Wednesday, 4 April 2018

Shell threatened with legal action over climate change contributions

Centre for Convention on Democratic integrity Ltd/Gte demands the oil firm move away from fossil fuels to comply with Paris deal.

Jonathan Global environment editor

The global flurry of legal campaigns against "big oil" has widened, with Royal Dutch Shell being threatened with legal action unless it steps up efforts to comply with the Paris climate agreement .

Centre for Convention on Democratic integrity Ltd/Gte on Wednesday demanded the Anglo-Dutch company revise plans to invest only 5% in sustainable energy and 95% in greenhouse-gas emitting oil and gas.

The environmental group said this business strategy would increase the impact of climate change, especially on the world's poorest people and those most prone to flooding. It has given Shell eight weeks to shift to a cleaner tack, after which it says it is prepared to invoke international obligations, human rights treaties and laws on hazardous negligence.

Heading the group's legal team is Roger Cox, who led and won a landmark climate case in 2015 that insisted the Dutch government should set more ambitious emissions targets.

"This is the first case we know of in the world that seeks preventive action from a company over climate change," Cox told the Guardian. "We are not asking for damages. We want Shell to steer away from its current course and to get in line with the Paris agreement."

Shell is one of the world's 10 biggest carbon emitters.

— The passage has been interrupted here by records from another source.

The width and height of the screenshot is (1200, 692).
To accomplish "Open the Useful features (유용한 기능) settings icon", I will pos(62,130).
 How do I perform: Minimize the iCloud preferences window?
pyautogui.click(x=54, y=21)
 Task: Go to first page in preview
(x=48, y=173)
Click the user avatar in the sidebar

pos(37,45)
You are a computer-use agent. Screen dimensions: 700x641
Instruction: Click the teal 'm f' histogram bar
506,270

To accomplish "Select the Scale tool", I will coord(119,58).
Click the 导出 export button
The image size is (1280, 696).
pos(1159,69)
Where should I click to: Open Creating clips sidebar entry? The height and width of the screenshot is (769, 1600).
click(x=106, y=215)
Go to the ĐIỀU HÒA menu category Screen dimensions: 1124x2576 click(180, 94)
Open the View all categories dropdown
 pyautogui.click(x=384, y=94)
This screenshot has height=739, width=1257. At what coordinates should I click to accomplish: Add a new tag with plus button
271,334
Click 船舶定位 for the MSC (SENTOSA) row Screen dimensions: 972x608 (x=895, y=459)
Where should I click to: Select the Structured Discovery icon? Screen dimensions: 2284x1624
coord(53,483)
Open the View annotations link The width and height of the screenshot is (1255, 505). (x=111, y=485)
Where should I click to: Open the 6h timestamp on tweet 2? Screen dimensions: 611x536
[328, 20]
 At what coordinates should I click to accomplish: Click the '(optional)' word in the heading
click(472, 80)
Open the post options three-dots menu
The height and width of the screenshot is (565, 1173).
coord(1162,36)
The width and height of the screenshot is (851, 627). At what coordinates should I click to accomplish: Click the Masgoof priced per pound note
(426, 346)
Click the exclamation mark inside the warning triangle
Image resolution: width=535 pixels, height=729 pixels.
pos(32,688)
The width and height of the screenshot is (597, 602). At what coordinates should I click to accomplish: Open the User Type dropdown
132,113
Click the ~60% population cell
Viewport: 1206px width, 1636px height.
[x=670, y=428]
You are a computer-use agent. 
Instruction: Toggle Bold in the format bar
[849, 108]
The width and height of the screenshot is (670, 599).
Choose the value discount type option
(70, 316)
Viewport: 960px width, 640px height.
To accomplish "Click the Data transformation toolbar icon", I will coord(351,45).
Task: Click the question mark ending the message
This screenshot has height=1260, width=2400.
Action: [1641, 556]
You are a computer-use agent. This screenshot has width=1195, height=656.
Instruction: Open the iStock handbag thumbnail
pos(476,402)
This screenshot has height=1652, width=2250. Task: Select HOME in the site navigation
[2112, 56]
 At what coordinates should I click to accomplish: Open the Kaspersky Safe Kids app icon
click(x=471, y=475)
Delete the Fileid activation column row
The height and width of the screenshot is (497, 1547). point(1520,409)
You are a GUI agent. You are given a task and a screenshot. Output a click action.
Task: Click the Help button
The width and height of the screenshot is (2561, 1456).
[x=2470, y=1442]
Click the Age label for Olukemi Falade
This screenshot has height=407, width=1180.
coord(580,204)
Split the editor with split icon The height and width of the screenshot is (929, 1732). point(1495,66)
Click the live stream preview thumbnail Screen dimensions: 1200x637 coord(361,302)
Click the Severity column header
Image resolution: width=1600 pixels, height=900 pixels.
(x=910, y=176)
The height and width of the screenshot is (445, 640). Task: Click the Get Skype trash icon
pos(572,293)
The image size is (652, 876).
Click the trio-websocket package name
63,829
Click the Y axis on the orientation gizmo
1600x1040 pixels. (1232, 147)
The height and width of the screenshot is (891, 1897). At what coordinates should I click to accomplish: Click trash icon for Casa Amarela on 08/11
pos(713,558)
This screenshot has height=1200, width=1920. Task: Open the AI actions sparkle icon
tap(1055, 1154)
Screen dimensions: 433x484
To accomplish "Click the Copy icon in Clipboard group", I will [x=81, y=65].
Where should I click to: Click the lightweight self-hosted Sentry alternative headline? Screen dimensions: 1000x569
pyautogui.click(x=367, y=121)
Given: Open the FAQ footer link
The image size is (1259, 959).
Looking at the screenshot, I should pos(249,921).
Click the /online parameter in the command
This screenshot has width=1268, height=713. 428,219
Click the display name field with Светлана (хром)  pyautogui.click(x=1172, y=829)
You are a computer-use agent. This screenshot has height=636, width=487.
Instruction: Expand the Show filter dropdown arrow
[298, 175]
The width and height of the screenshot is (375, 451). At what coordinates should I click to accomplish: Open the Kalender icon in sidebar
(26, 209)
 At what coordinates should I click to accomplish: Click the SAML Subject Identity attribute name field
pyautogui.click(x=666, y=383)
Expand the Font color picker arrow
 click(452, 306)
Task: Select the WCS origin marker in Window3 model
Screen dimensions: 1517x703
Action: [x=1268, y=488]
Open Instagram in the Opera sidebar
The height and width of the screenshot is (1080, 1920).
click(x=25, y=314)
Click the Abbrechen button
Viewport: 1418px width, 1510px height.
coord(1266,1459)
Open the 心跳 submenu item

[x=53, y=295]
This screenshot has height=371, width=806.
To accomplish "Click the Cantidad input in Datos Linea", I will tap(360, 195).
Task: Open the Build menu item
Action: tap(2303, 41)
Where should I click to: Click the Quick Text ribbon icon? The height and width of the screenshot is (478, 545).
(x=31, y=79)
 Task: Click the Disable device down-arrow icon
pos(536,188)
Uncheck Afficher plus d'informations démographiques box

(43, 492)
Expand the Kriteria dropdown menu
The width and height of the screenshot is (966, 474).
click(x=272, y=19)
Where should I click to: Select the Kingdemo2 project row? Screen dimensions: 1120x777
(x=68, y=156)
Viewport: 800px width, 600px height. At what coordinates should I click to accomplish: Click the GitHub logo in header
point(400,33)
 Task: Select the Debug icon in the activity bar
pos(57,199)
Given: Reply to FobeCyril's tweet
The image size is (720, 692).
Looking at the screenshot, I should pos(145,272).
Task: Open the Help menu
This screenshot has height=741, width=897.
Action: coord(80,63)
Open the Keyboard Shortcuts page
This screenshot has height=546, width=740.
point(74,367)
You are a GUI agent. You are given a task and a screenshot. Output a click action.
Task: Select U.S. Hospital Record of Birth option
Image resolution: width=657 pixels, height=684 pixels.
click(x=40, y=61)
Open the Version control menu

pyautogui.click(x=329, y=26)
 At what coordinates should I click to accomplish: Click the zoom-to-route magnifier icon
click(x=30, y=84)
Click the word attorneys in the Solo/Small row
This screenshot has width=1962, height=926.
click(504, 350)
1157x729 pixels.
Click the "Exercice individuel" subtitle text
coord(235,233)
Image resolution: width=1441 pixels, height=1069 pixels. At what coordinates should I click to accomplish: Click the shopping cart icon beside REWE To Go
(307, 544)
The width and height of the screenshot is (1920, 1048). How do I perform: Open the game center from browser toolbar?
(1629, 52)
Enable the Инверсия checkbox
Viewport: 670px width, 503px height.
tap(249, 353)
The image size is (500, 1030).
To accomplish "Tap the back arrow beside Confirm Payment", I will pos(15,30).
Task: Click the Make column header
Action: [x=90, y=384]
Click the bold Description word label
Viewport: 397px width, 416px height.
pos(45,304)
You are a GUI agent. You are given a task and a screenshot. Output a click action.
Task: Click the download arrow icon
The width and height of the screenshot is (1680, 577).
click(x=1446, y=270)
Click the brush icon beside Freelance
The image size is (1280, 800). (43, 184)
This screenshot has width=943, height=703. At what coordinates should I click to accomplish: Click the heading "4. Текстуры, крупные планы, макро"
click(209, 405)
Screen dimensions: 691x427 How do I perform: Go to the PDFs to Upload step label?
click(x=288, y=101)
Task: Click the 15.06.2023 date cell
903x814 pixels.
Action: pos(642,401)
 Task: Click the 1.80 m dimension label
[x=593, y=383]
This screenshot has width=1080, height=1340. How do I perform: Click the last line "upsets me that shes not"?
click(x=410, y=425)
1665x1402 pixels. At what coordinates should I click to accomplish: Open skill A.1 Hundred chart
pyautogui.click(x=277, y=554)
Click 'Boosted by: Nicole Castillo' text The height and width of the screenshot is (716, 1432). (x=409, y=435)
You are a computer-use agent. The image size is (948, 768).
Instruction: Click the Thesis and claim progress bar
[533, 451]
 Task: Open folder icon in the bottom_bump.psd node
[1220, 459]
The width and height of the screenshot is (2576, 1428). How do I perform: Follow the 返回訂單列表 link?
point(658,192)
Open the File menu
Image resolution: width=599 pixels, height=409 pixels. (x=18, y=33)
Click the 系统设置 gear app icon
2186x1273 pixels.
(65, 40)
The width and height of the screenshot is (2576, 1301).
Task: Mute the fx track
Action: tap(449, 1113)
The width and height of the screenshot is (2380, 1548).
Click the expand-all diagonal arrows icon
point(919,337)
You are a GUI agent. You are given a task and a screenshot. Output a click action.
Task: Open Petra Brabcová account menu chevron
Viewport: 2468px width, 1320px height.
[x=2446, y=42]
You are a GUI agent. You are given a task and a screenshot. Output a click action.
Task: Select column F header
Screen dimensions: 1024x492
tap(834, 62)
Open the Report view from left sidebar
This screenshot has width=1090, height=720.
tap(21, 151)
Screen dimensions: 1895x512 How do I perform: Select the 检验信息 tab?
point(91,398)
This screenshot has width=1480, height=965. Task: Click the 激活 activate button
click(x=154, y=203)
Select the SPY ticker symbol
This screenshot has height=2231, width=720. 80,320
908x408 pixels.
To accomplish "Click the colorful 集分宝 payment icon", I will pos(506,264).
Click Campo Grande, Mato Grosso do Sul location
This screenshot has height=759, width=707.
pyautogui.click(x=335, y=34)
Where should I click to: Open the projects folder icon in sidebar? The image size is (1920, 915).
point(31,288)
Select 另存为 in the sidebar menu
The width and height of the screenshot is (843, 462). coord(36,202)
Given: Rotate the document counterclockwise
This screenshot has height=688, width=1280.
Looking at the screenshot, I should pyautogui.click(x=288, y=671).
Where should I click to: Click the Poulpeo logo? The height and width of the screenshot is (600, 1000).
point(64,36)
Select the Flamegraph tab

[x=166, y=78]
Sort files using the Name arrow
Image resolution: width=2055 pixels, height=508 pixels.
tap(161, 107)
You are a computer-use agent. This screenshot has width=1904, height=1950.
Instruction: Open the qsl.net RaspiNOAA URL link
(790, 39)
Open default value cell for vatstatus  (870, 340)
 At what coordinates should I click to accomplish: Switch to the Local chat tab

In its annual report  last year, the company publicly declared support for the Paris climate deal. It has also outlined "decarbonisation pathways " to move away from dependency on fossils fuel .

Mr.Olufemi Aduwo CEO of Centre for Convention on Democratic integrity Ltd/Gte  says the company should be held to account for the approximately 2% of the historical emissions of carbon dioxide and methane it has added to the atmosphere between 1854 and 2010. It has previously taken the company to court for the havoc  it caused around oil fields in Nigeria.